_原文摘录_
NOVA: Fundamental Limits of Knowledge Discovery Through AI

NOVA：通过人工智能进行知识发现的基本局限性

Abstract: Can AI systems discover genuinely new knowledge through iterative self-improvement, and if so, at what cost? We introduce the NOVA framework, which models the common “generate, verify, accumulate, retrain” loop as an adaptive sampling process over a knowledge space.

摘要： 人工智能系统能否通过迭代式的自我改进发现真正的新知识？如果可以，其代价又是多少？我们引入了 NOVA 框架，该框架将常见的“生成、验证、积累、再训练”循环建模为知识空间上的自适应采样过程。

We identify sufficient conditions under which accumulated genuine knowledge eventually covers a finite domain, and show how their violations produce distinct failure modes: contamination, forgetting, exploration failure, and acceptance failure.

_任务要求_
1 – 判断以下三项说法是否符合这篇原文摘录，并分别回答“是”或“否”，同时原样引用摘录中起决定作用的文字：(a) NOVA 框架把一个循环建模为知识空间上的自适应采样过程；(b) 摘录共列出了三种失效模式；(c) 在所述充分条件下，积累的真正知识最终会覆盖一个无限领域。
2 – 根据这篇原文摘录，NOVA 框架所建模的循环由哪几个步骤组成？

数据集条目
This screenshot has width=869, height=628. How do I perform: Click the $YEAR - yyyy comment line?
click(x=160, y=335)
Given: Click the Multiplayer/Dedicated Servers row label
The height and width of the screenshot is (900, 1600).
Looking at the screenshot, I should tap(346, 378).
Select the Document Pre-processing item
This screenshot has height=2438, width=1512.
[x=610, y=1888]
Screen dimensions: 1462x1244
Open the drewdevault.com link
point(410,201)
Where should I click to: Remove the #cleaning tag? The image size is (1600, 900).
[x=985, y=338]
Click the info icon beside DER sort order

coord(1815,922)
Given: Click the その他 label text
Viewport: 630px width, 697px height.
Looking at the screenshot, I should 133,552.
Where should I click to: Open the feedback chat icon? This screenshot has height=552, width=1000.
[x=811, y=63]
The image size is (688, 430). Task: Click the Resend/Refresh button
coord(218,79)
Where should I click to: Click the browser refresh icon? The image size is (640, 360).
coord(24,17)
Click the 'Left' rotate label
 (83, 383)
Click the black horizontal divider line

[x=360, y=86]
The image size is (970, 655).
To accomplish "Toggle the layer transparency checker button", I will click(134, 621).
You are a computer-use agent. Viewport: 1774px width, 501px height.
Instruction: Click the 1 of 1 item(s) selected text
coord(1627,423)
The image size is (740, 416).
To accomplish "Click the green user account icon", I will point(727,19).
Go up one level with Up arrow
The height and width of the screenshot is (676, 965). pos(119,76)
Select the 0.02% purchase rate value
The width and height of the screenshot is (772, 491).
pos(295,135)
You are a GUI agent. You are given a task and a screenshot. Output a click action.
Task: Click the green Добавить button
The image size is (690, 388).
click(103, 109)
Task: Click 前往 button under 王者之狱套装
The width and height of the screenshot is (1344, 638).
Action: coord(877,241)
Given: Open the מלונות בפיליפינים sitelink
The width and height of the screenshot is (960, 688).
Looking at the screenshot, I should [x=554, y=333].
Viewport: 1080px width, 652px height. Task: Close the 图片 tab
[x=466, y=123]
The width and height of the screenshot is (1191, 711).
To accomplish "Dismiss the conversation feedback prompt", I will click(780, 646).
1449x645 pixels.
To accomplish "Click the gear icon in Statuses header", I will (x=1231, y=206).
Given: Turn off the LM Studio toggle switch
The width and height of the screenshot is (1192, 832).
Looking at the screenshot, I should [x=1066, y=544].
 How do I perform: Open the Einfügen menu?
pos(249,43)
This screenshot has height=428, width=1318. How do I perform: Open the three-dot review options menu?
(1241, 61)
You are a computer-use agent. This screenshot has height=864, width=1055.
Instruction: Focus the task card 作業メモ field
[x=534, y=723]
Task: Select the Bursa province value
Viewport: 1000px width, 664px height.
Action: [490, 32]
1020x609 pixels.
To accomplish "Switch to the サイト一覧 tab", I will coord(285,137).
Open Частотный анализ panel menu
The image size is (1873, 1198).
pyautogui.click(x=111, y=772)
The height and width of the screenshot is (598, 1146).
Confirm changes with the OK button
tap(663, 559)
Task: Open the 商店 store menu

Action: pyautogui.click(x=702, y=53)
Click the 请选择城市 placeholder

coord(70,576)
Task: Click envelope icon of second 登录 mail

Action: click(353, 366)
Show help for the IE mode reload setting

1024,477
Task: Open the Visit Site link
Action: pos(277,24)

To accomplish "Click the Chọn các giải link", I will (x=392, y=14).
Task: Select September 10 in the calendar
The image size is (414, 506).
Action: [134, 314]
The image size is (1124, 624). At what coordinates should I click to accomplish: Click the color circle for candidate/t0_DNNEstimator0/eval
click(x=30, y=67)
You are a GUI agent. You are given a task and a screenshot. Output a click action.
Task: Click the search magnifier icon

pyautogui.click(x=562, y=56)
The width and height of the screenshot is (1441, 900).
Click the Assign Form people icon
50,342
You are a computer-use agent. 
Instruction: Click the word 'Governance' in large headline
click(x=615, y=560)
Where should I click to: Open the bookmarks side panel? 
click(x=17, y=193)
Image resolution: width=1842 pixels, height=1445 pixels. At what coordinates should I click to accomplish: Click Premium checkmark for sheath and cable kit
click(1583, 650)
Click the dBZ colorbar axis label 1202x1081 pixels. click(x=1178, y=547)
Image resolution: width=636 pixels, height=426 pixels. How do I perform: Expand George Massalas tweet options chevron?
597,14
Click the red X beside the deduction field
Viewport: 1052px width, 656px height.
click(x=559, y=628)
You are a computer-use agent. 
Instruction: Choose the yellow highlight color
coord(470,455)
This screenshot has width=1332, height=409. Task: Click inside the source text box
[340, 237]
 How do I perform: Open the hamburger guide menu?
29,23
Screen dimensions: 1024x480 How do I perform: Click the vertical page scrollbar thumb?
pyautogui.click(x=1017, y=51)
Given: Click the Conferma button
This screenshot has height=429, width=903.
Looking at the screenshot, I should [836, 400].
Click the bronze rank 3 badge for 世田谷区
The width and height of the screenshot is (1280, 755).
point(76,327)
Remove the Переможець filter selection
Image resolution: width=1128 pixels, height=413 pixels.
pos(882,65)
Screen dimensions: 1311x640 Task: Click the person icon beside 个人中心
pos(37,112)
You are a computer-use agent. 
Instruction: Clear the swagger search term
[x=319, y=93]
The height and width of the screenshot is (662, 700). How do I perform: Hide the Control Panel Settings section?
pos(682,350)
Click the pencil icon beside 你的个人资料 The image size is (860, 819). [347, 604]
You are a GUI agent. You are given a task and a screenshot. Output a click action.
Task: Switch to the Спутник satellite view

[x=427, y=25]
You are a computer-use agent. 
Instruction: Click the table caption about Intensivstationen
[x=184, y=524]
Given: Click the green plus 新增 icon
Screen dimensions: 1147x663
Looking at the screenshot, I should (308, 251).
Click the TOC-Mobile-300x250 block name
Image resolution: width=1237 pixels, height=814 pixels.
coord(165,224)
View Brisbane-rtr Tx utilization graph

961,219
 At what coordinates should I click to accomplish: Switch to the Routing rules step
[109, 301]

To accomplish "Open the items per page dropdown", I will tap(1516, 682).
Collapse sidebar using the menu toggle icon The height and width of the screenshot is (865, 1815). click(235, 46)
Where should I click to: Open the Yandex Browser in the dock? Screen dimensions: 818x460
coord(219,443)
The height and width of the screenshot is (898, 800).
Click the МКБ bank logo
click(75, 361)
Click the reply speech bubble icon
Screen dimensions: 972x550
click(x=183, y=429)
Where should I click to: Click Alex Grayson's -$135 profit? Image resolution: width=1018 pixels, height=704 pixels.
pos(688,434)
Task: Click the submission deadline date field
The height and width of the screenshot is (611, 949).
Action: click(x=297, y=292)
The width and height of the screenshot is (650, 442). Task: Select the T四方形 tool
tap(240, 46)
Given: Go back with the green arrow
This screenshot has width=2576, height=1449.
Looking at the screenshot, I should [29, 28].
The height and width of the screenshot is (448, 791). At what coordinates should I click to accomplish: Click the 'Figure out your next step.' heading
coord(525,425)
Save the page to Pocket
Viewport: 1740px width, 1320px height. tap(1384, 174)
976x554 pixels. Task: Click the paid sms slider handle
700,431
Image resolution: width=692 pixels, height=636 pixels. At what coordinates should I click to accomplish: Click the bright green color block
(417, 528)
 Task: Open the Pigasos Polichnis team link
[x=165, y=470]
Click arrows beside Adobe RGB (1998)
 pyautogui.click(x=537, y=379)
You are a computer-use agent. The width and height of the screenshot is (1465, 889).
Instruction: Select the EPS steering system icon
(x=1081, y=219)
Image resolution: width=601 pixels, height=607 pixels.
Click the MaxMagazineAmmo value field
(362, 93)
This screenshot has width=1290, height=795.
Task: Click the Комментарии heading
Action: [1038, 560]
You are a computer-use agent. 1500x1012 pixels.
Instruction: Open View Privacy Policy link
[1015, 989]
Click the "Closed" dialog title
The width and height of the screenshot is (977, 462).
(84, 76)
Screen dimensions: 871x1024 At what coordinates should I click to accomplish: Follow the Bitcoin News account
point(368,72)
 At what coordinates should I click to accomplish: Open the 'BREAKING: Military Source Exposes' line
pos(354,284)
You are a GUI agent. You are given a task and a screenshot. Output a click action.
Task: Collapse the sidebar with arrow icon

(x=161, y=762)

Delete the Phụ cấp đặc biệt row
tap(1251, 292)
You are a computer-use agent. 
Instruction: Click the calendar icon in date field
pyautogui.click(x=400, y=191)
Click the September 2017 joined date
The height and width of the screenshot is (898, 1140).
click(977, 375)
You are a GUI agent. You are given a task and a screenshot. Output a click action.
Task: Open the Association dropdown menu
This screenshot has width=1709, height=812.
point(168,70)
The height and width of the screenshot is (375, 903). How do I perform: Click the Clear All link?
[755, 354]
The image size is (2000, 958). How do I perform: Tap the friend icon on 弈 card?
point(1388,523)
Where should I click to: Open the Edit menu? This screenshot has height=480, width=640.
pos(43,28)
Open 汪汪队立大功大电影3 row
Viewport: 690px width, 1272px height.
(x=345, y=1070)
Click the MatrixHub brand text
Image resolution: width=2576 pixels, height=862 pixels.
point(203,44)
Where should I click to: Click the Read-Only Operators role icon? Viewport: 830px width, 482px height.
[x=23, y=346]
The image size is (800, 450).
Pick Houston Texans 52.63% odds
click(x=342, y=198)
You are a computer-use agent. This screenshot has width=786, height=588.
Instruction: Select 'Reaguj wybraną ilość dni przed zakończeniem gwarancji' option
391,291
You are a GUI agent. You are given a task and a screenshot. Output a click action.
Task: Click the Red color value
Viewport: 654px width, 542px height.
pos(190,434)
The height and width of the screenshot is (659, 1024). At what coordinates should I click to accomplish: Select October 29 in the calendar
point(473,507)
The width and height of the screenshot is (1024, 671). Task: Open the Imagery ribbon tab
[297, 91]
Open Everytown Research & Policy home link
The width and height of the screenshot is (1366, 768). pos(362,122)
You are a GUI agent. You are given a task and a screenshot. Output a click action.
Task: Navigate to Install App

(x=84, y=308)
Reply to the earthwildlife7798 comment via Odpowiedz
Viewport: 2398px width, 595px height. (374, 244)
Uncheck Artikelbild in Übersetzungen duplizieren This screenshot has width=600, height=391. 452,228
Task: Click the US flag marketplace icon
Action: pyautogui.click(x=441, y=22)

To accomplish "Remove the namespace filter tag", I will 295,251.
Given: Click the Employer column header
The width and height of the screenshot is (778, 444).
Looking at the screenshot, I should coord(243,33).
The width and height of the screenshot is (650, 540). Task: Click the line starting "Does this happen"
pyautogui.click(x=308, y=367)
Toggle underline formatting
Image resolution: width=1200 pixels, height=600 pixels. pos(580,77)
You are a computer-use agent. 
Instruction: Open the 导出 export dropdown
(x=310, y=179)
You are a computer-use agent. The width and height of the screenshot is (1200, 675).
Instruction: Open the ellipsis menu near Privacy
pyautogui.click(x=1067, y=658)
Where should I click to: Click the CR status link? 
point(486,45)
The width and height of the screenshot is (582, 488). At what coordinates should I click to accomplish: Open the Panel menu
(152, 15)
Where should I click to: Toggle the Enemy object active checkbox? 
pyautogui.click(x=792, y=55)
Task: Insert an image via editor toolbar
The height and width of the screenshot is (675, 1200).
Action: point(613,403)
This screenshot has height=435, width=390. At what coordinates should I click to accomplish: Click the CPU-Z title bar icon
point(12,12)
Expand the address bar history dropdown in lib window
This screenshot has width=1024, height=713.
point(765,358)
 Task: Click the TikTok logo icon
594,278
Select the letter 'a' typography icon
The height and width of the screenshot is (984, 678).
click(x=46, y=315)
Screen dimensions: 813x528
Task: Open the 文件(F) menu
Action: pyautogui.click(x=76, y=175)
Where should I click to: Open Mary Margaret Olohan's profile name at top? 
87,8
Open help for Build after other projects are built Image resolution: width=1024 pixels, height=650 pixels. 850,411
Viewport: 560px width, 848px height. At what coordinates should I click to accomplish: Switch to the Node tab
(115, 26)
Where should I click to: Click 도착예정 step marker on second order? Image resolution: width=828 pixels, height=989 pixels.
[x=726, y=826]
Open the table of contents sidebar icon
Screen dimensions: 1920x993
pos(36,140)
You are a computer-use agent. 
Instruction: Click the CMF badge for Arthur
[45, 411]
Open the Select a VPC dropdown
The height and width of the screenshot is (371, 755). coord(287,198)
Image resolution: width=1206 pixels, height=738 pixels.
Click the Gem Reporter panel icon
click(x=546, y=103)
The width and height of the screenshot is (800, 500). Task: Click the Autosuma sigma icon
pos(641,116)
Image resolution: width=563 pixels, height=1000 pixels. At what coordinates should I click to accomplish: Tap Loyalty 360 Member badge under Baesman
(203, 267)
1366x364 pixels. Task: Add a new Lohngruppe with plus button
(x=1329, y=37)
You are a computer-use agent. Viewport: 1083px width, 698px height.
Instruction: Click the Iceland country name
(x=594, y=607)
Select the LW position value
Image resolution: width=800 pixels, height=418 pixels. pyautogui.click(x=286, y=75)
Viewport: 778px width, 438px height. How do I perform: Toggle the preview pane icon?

_参考答案_
1 –
(a) 是。「该框架将常见的“生成、验证、积累、再训练”循环建模为知识空间上的自适应采样过程」
(b) 否。「contamination, forgetting, exploration failure, and acceptance failure」
(c) 否。「accumulated genuine knowledge eventually covers a finite domain」

2 – 生成、验证、积累、再训练。